En résumé, les chômeurs concernés par la réforme reprennent plus rapidement un emploi, mais celui-ci est de moins bonne qualité. Un résultat d’autant moins flambant qu’il ne s’observe qu’à court terme. En comparant deux groupes similaires de demandeurs d’emploi dont l’un est touché par les nouvelles règles et l’autre non, les chercheurs ne constatent plus aucun effet sur la reprise d’emploi deux à trois ans après la mise en œuvre de la réforme.

Concessions sur le choix des emplois

Autre résultat : plus l’indemnité baisse, plus la nécessité de retrouver un boulot est forte. Selon plusieurs évaluations réalisées par d’autres équipes de chercheurs (Paris-Cité, Institut des politiques publiques et Unédic), une baisse de 10 % du SJR réduit la durée sans emploi de 1,4 % à 5 %.

Un résultat confirmé par la Dares : la modification des règles de calcul du SJR a accéléré l’accès à l’emploi des travailleurs aux parcours fragmentés. « La part de ces personnes ayant mis au plus six mois pour retrouver un premier emploi augmente de 4,1 à 6,1 points de pourcentage, passant de 52 % à un taux entre 56 % et 58 % selon la méthode d’estimation », expliquent les auteurs du rapport qui, eux aussi rappellent que l’effet est porté par les contrats courts de moins de six mois.

« Les allocataires aux parcours discontinus déclarent plus souvent faire des concessions sur le choix de leur emploi par rapport aux autres allocataires, du fait de contraintes financières accrues », enchaînent-ils.

Rien d’étonnant à ce que le phénomène concerne aussi les demandeurs d’emploi touchés par la dégressivité.

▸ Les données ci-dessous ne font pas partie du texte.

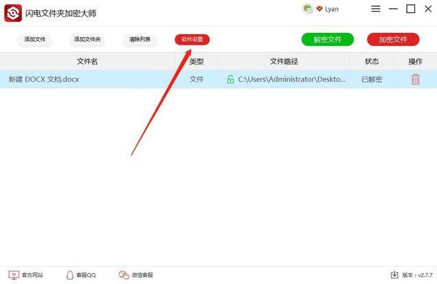Click the 清除列表 button

pyautogui.click(x=139, y=40)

Certes, il s’agit d’un échantillon extrêmement restreint de cadres et de diplômés du supérieur (3 % des allocataires) mais ils sont proportionnellement plus nombreux que les autres à faire des compromis moins favorables « sur la conciliation avec la vie privée, le trajet entre le domicile et le travail, ainsi que le salaire », pointe la synthèse de la Dares.

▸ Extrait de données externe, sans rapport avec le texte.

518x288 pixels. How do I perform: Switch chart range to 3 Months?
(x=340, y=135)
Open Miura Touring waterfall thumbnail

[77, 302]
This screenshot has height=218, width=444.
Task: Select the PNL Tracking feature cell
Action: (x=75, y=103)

Maigre consolation, depuis l’entrée en vigueur des nouvelles règles de l’assurance chômage au 1er avril dernier pour adapter les filières seniors au report de l’âge légal de départ en retraite à 64 ans, les cadres bénéficient de certains assouplissements : la dégressivité ne s’applique plus qu’aux demandeurs d’emploi de moins de 55 ans et non plus de moins de 57 ans.

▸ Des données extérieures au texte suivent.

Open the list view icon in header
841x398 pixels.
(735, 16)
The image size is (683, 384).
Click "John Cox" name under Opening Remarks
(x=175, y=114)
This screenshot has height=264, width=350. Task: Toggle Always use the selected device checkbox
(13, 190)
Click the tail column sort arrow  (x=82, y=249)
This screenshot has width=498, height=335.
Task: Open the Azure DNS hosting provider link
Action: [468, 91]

La mensualisation du versement des indemnités sur trente jours prive les demandeurs de 18 euros en moyenne

Mais d’autres réformes postérieures à celle de 2019-2021 ont, elles, durci encore les conditions d’affiliation et d’indemnisation. Ainsi, depuis 2023, le principe de contracyclicité module les allocations en fonction de la conjoncture. La durée maximale d’indemnisation est, elle, passée de vingt-quatre à dix-huit mois pour les moins de 53 ans en 2023, étendue aux moins de 55 ans en 2025. C’est encore le cas avec la mensualisation du versement des indemnités sur trente jours (même les mois à trente-et-un jours) qui, à compter du 1er avril 2025 dernier, prive les demandeurs de 18 euros en moyenne. Autant de mesures qui ne font pas encore l’objet d’évaluation.

En attendant, que feront les décideurs politiques de ces travaux sur la réforme de 2019 ? On pourrait certes se demander s’il est bien nécessaire d’établir des règles affectant le plus grand nombre afin de régler des problèmes concernant une sous-population très spécifique (comme l’expliquait ici la chercheuse Daphné Skandalis). Mais il faudrait surtout s’interroger sur la pertinence d’inciter tous les demandeurs d’emploi à accepter des boulots coûte que coûte.

Ces travaux, riches d’enseignement, pourraient contribuer à résoudre les inégalités qui pèsent sur les chômeurs enfermés dans le cercle vicieux des contrats courts. Ce n’est malheureusement pas la voie que semble emprunter le gouvernement qui, si l’on en croit les informations du Monde, n’écarte pas un nouveau tour de vis : une énième réforme de l’assurance chômage serait d’ores et déjà sur la table.